— What is required —
Please repeat the data in full, character for character.

Extracted data entries
╔══
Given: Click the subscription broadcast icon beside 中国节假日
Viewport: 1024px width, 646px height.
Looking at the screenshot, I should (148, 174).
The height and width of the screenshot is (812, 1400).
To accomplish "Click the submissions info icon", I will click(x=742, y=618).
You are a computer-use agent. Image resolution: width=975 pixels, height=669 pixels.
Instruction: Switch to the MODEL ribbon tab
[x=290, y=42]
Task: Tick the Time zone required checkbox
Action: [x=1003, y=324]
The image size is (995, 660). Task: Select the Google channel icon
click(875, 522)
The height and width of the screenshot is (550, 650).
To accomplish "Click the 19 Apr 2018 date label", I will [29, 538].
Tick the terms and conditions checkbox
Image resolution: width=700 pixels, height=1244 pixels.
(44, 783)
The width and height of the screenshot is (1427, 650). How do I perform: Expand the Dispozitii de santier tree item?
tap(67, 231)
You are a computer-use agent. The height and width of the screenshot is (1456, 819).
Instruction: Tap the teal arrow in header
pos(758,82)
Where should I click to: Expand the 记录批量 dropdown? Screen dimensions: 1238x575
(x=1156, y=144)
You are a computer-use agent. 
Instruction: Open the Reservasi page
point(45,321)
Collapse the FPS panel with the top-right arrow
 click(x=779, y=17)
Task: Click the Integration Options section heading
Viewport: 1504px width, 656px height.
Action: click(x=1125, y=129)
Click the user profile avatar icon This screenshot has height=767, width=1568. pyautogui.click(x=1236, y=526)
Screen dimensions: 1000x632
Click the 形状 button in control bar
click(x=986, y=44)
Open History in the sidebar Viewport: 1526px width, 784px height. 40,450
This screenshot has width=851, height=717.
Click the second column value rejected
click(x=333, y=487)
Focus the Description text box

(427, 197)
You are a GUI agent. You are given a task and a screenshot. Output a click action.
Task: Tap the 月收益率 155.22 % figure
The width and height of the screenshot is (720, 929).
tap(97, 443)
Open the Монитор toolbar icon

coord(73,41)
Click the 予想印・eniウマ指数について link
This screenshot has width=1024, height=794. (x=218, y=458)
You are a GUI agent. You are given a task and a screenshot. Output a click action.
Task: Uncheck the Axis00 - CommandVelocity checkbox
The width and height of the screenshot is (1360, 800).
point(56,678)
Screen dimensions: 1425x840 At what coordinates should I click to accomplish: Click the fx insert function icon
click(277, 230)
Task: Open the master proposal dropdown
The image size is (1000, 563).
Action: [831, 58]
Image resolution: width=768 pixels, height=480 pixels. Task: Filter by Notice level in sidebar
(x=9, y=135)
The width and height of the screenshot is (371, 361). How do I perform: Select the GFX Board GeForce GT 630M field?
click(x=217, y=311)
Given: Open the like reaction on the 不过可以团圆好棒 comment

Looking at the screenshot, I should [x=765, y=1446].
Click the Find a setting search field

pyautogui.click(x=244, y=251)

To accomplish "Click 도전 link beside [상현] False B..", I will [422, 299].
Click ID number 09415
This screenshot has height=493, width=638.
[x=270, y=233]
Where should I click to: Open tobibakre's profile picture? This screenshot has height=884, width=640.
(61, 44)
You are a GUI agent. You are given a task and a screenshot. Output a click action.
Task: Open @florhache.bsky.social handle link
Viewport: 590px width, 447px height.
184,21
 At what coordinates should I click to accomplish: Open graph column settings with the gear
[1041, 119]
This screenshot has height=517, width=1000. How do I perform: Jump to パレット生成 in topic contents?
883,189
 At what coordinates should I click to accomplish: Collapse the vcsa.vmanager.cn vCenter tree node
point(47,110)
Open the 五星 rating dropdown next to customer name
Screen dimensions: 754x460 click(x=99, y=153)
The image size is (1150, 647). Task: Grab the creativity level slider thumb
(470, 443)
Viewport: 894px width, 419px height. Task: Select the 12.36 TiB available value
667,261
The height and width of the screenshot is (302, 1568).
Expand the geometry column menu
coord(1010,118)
╚══
— Solution for this exercise —
Given: Click the subscription broadcast icon beside 中国节假日
Viewport: 1024px width, 646px height.
Looking at the screenshot, I should (148, 174).
The height and width of the screenshot is (812, 1400).
To accomplish "Click the submissions info icon", I will click(x=742, y=618).
You are a computer-use agent. Image resolution: width=975 pixels, height=669 pixels.
Instruction: Switch to the MODEL ribbon tab
[x=290, y=42]
Task: Tick the Time zone required checkbox
Action: [x=1003, y=324]
The image size is (995, 660). Task: Select the Google channel icon
click(875, 522)
The height and width of the screenshot is (550, 650).
To accomplish "Click the 19 Apr 2018 date label", I will [29, 538].
Tick the terms and conditions checkbox
Image resolution: width=700 pixels, height=1244 pixels.
(44, 783)
The width and height of the screenshot is (1427, 650). How do I perform: Expand the Dispozitii de santier tree item?
tap(67, 231)
You are a computer-use agent. The height and width of the screenshot is (1456, 819).
Instruction: Tap the teal arrow in header
pos(758,82)
Where should I click to: Expand the 记录批量 dropdown? Screen dimensions: 1238x575
(x=1156, y=144)
You are a computer-use agent. 
Instruction: Open the Reservasi page
point(45,321)
Collapse the FPS panel with the top-right arrow
 click(x=779, y=17)
Task: Click the Integration Options section heading
Viewport: 1504px width, 656px height.
Action: click(x=1125, y=129)
Click the user profile avatar icon This screenshot has height=767, width=1568. pyautogui.click(x=1236, y=526)
Screen dimensions: 1000x632
Click the 形状 button in control bar
click(x=986, y=44)
Open History in the sidebar Viewport: 1526px width, 784px height. 40,450
This screenshot has width=851, height=717.
Click the second column value rejected
click(x=333, y=487)
Focus the Description text box

(427, 197)
You are a GUI agent. You are given a task and a screenshot. Output a click action.
Task: Tap the 月收益率 155.22 % figure
The width and height of the screenshot is (720, 929).
tap(97, 443)
Open the Монитор toolbar icon

coord(73,41)
Click the 予想印・eniウマ指数について link
This screenshot has width=1024, height=794. (x=218, y=458)
You are a GUI agent. You are given a task and a screenshot. Output a click action.
Task: Uncheck the Axis00 - CommandVelocity checkbox
The width and height of the screenshot is (1360, 800).
point(56,678)
Screen dimensions: 1425x840 At what coordinates should I click to accomplish: Click the fx insert function icon
click(277, 230)
Task: Open the master proposal dropdown
The image size is (1000, 563).
Action: [831, 58]
Image resolution: width=768 pixels, height=480 pixels. Task: Filter by Notice level in sidebar
(x=9, y=135)
The width and height of the screenshot is (371, 361). How do I perform: Select the GFX Board GeForce GT 630M field?
click(x=217, y=311)
Given: Open the like reaction on the 不过可以团圆好棒 comment

Looking at the screenshot, I should [x=765, y=1446].
Click the Find a setting search field

pyautogui.click(x=244, y=251)

To accomplish "Click 도전 link beside [상현] False B..", I will [422, 299].
Click ID number 09415
This screenshot has height=493, width=638.
[x=270, y=233]
Where should I click to: Open tobibakre's profile picture? This screenshot has height=884, width=640.
(61, 44)
You are a GUI agent. You are given a task and a screenshot. Output a click action.
Task: Open @florhache.bsky.social handle link
Viewport: 590px width, 447px height.
184,21
 At what coordinates should I click to accomplish: Open graph column settings with the gear
[1041, 119]
This screenshot has height=517, width=1000. How do I perform: Jump to パレット生成 in topic contents?
883,189
 At what coordinates should I click to accomplish: Collapse the vcsa.vmanager.cn vCenter tree node
point(47,110)
Open the 五星 rating dropdown next to customer name
Screen dimensions: 754x460 click(x=99, y=153)
The image size is (1150, 647). Task: Grab the creativity level slider thumb
(470, 443)
Viewport: 894px width, 419px height. Task: Select the 12.36 TiB available value
667,261
The height and width of the screenshot is (302, 1568).
Expand the geometry column menu
coord(1010,118)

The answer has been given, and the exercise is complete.